Zu lösende Aufgaben —
1. Nenne alle politischen Gesinnungen, die im Textauszug über den Fememord-Prozess genannt werden.
2. Setze den Textauszug über den Fememord-Prozess nach seinem letzten Satz mit einigen Sätzen fort.

Textauszug —
+ + + + +
Die Tat wurde weithin den sogenannten Fememorden, politisch motivierten Tötungshandlungen an angeblichen Volksverrätern in der Zeit nach dem Ersten Weltkrieg, zugerechnet, deren juristische Aufarbeitung Gegenstand einer Reihe von Strafverfahren in der zweiten Hälfte der 1920er Jahre war. Der Prozess war Gegenstand intensiver Berichterstattung durch die zeitgenössische Presse und stark politisch aufgeladen: Während große Teile der national und völkisch gesinnten Bevölkerung bzw. Medien die Tat von 1920 als eine Notwehrhandlung zugunsten des Staates zur Abwehr eines Landesverrats bewerteten und die Angeklagten als Helden feierten, die ungerechtfertigter Weise vor die Schranken der Justiz gezerrt würden, erblickten liberal, sozialdemokratisch und kommunistisch gesinnte Bevölkerungsteile und Presseorgane in diesen Männern rohe Gewaltmenschen und „Bestien“, die sich einer grausamen Mordtat schuldig gemacht hatten.
Die dem Prozess zugrunde liegende Tat
Nachdem die bürgerkriegsähnlichen Unruhen, die das Deutsche Reich in der ersten Zeit nach dem Ende des Ersten Weltkriegs erfasst hatten, weitgehend abgeklungen waren, wurde das Freikorps Roßbach, von seinem Gründer Gerhard Roßbach in den ersten Monaten des Jahres 1920 äußerlich in die „Arbeitsgemeinschaft Roßbach“ umgewandelt. Das Freikorps Roßbach war ein paramilitärischer Verband aus national gesinnten Weltkriegsheimkehrern und später eingetretenen Freiwilligen.
+ + + + +
Datenabschnitt —
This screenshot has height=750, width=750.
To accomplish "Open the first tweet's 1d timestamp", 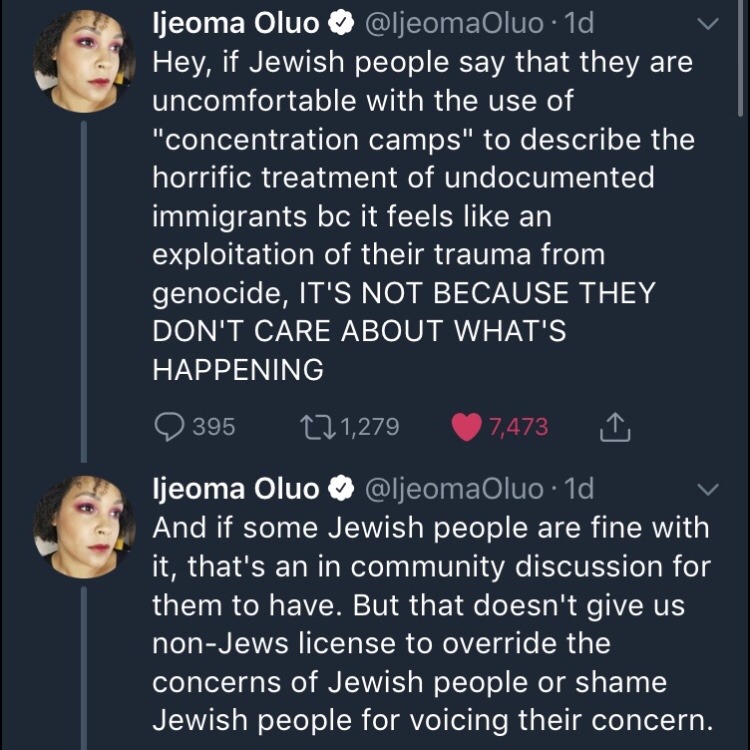I will [579, 22].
+ + + + +
Antworten —
1. national, völkisch, liberal, sozialdemokratisch, kommunistisch

2.
Die Angehörigen der Arbeitsgemeinschaft Roßbach wurden in den folgenden Monaten auf Basis von Vereinbarungen Roßbachs mit den Interessenorganisationen der Großagrarier in diesen Provinzen gruppenweise als Landarbeiter auf landwirtschaftlichen Gütern in Mecklenburg, Pommern und Schlesien untergebracht, um dort übliche Landarbeiteraufgaben zu erledigen (Erntehelfer, Holzhacken etc.). Außerdem sorgten sie sich als Flurhüter für die Sicherheit der Güter, auf denen sie untergebracht waren. Die Sicherheitsaufgaben der Arbeitsmänner richteten sich zum einen darauf streikende Arbeiter im Interesse der Grundbesitzer in ihre Schranken zu weisen. Vor allem waren sie darauf gerichtet, im Fall des Ausbruchs erneuter revolutionärer Unruhen mit linkssozialistischer Stoßrichtung im Land die Verteidigung des Besitzes der Grundbesitzer zu übernehmen. Zudem wurden die Trupps der Arbeitsgemeinschaft in Kooperation mit den zuständigen Wehrkreiskommandos als eine getarnte Reserve der Reichswehr, deren Personalstärke durch den Friedensvertrag von Versailler seit Anfang 1920 auf maximal 100.000 Mann beschränkt war, in Bereitschaft gehalten. Im Falle polnischer Übergriffe auf die deutsche Ostgrenze sollten die Trupps der Arbeitsgemeinschaft in Mecklenburg und Pommern in die dortigen offiziellen Reichswehrverbände integriert werden, die so binnen kurzer Zeit eine erhebliche Verstärkung ihrer Personalstärke und ihrer Schlagkraft erhalten würden. Zudem träumten die meisten Angehörigen des Freikorps davon, sich an einem bewaffneten Putsch gegen die von ihnen abgelehnte demokratisch-republikanische Regierung in Berlin zu beteiligen. Dies hatten sie während des gescheiterten Kapp-Putsches vom März 1920 einige Tage lang getan. Sie wollte die 1919 gegründete Weimarer Republik gewaltsam umzustürzen und durch eine nationale Diktatur beseitigen.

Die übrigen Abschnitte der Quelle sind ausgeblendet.